[Page excerpt]
Leading associations from sectors including hospitality, retail and social care have signed an open letter organised by not-for-profit energy consultancy Box Power CIC challenging the energy regulator Ofgem to take ‘immediate’ action on hidden charges by energy brokers, stating that the businesses they represent which are among the worst hit by the pandemic and the cost-of-living crisis are being taken advantage of.
Eight leading groups:
• Care England,
• the British Retail Consortium,
• the Federation of Independent Retailers,
• the Association of Convenience Stores,
• British Independent Retailers’ Association,
• the Independent Care Group
• the National Council for Voluntary Organisations
say the problem has been allowed to continue unchecked for too long and that there is no reason for Ofgem to say that energy broker fees must be transparent for micro-businesses and the same not be true for larger SMEs and bigger organisations.
In one example gathered by Box Power, the energy consultancy found a commission fee of £12,000 had been easily applied to a £49,000 contract for one of 16 care homes operated by the provider for up to 1,200 patients in total. The signatories say this shows how unscrupulous brokers are taking advantage of businesses who can ill-afford it, which will be needlessly ramping up prices for customers in the process.
While legislation for greater transparency has already been introduced for very small businesses, who are known as micro-businesses, under Supplier Licence Conditions, Box Power CIC and the other signatories say the regulator has ‘abandoned’ other firms and organisations.
The letter states: “We do not agree that larger businesses are able to look after their own interests, that just because this is a long-standing arrangement that it should continue or that Ofgem are best placed looking at issues affecting microbusinesses only.”
Corin Dalby, the CEO of Box Power CIC who organised the letter, says they will bypass Ofgem and seek help from the Government if the regulator fails to act.

[Given entries]
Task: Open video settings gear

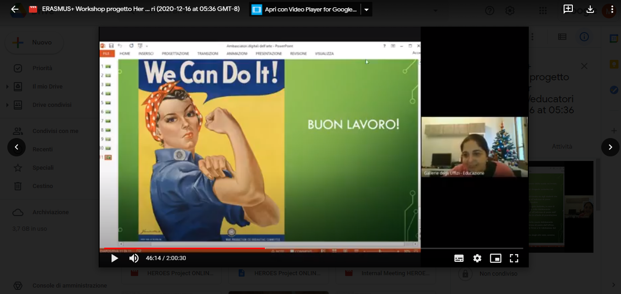Action: (x=477, y=258)
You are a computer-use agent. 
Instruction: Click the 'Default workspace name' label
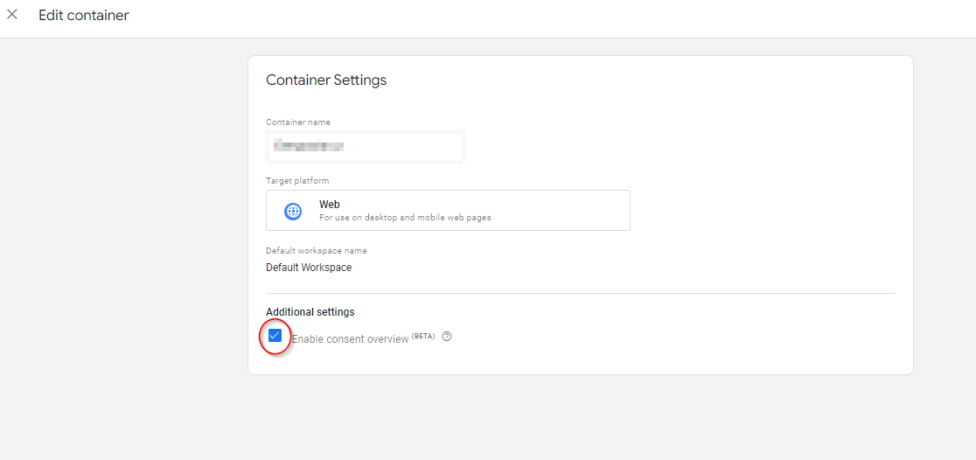[317, 251]
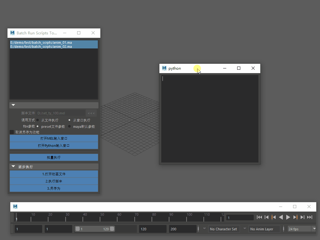Click the 批量执行 batch run button
This screenshot has height=240, width=320.
pos(54,158)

[Activities]
1 - Does each statement below agree with the article on energy broker charges? Answer yes or no for each, and quote the words from the article that decide it.
(a) Box Power CIC organized the open letter.
(b) The transparency legislation under Supplier Licence Conditions already covers larger SMEs.
(c) Corin Dalby says they will seek help from the Government if Ofgem fails to act.
2 - What comes next in the article on energy broker charges? Supply the text that follows its final sentence.

[Task-by-task results]
1 -
(a) Yes: "an open letter organised by not-for-profit energy consultancy Box Power CIC"
(b) No: "legislation for greater transparency has already been introduced for very small businesses, who are known as micro-businesses"
(c) Yes: "they will bypass Ofgem and seek help from the Government if the regulator fails to act"

2 -
He says: “For there to be trust, there must be transparency. They shouldn’t have to argue for support from the organisation created to protect all consumers. Rogue brokers are adding excessive commissions and all the while it is the end user who is paying for it.
“Transparency should be a given, so whatever the level of commission the business is fully aware and in agreement.
“Not only that but now businesses are incurring even higher energy prices, some brokers are adding even higher fees because they think they can get away with it. This is an extra burden on businesses at exactly the point they can least afford it. We refuse to stand by and allow this to continue and will do all we can to ensure this is brought to a stop.”
Business and industry have been using energy brokers for years and the issue of hidden charges is nothing new.
But this is the first-time leading bodies have come together to denounce the situation and call for urgent reform of the system, driven by the rising cost-of-living and pressures on their members with soaring inflation and reduced profits.
Those who use brokers could be seeing thousands of pounds more on their bill because of extortionate commission fees.
But if the regulator simply added greater transparency to the legislation monitoring energy and brokers, this could significantly reduce the bill for business. The signatories want fee disclosure for all firms, by bringing pre-contract broker cost transparency paid by the businesses within their energy supply contracts to all business sectors and not just the micro-business sector as at present.